● Zitierter Auszug

* * * * * * * * *

Hast du noch ein Idee?

Danke


----------



## Joose (8. Mrz 2016)

Etwas Eigeninitiative zeigen 
https://www.novell.com/coolsolutions/tip/6032.html

Link 1 und 2
https://www.google.at/search?q=LDAP...DAP:+error+code+13+-+Confidentiality+Required


----------



## Dompteur (8. Mrz 2016)

Kann es sein, dass dein Server das Login nur per TLS (ldap*s*) erlaubt ?

Edit: zu spät..


----------



## plisam (8. Mrz 2016)

Cool Danke euch alle!! Ich habe das SSL bei mir erlaubt und es geht. Es gibt kein Fehler mehr beim Ausführung aber ich finde kein Eintrag im LDAP. Wenn jemand da noch etwas sagen kann dan danke im voraus. Ich bin LDAP Anfänger also weiss noch nicht viel!!

Danke


----------



## kneitzel (8. Mrz 2016)

Dein entryDN ist korrekt? Du schaust auch direkt an der richtigen Stelle und es kann auch nicht sein, dass Du an einem anderen LDAP Server schaust und deine Änderungen noch nicht repliziert sind?

(Kenne mich mit den reinen LDAP Servern nicht aus - habe meine Erfahrungen fast ausschließlich im AD Umfeld gemacht. Aber da wären das ggf. typische Probleme.)


----------



## plisam (8. Mrz 2016)

Das entryDN ist richtig glaube ich:
- Das Excel Document enthält Bsp.: fdai0020 | Buehler | Mark | AI
Davon möchte ich als Primary Key das cn = fdai0020 nehmen also -> cn=fdai0020

String entryDN ="cn="+ values.get(0)+",ou=AI,o=organisation";

Ansonst, das LDAP Datenbank ist richtig ich habe nur ein


----------

* * * * * * * * *

● Datenauszug
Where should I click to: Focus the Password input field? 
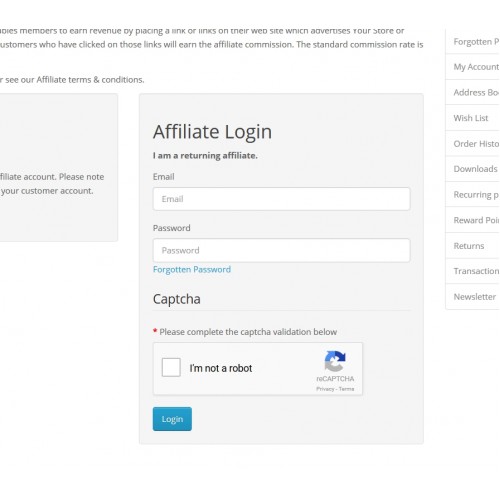281,250
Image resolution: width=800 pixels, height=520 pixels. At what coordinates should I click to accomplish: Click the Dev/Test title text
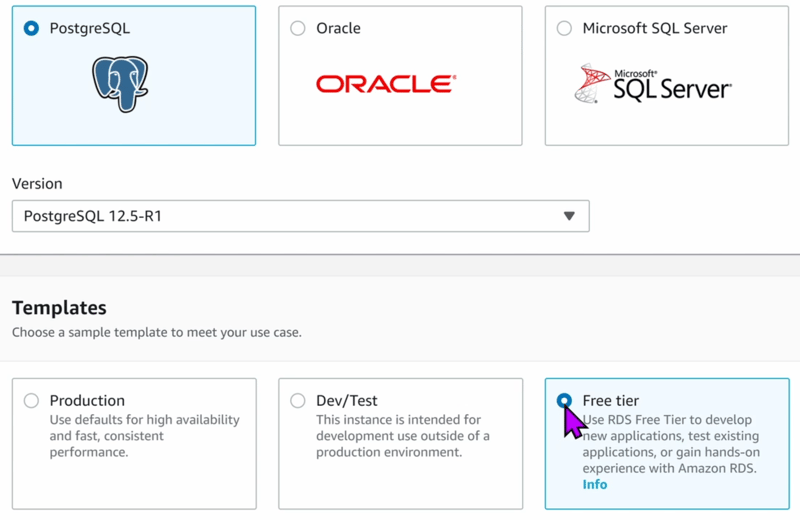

* * * * * * * * *

● Aufgaben
1 > Entnimm dem zitierten Auszug den Abschnitt, der bei „Edit: zu spät..“ beginnt und bei „noch nicht viel!!“ endet, und gib ihn wörtlich wieder.
2 > Prüfe anhand des zitierten Auszugs, ob die folgenden Aussagen zutreffen. Antworte jeweils mit Ja oder Nein und zitiere die entscheidenden Worte.
(a) Nachdem plisam SSL erlaubt hatte, trat beim Ausführen kein Fehler mehr auf.
(b) kneitzel hat seine Erfahrungen vor allem mit reinen LDAP-Servern gesammelt.
(c) plisam will den Nachnamen als Primary Key verwenden.
3 > Beantworte anhand des zitierten Auszugs die folgenden Fragen:
(a) Über welche Verbindungsart erlaubt der Server laut Dompteurs Vermutung möglicherweise nur das Login?
(b) Welcher Wert steht für ou im String entryDN?
(c) Wie bezeichnet sich plisam in Bezug auf LDAP?

● Lösungen
1 >
Edit: zu spät..


----------



## plisam (8. Mrz 2016)

Cool Danke euch alle!! Ich habe das SSL bei mir erlaubt und es geht. Es gibt kein Fehler mehr beim Ausführung aber ich finde kein Eintrag im LDAP. Wenn jemand da noch etwas sagen kann dan danke im voraus. Ich bin LDAP Anfänger also weiss noch nicht viel!!

2 >
(a) Ja: „Ich habe das SSL bei mir erlaubt und es geht. Es gibt kein Fehler mehr beim Ausführung“
(b) Nein: „Kenne mich mit den reinen LDAP Servern nicht aus - habe meine Erfahrungen fast ausschließlich im AD Umfeld gemacht.“
(c) Nein: „Davon möchte ich als Primary Key das cn = fdai0020 nehmen“

3 >
(a) Nur per TLS (ldaps).
(b) AI.
(c) Als LDAP-Anfänger.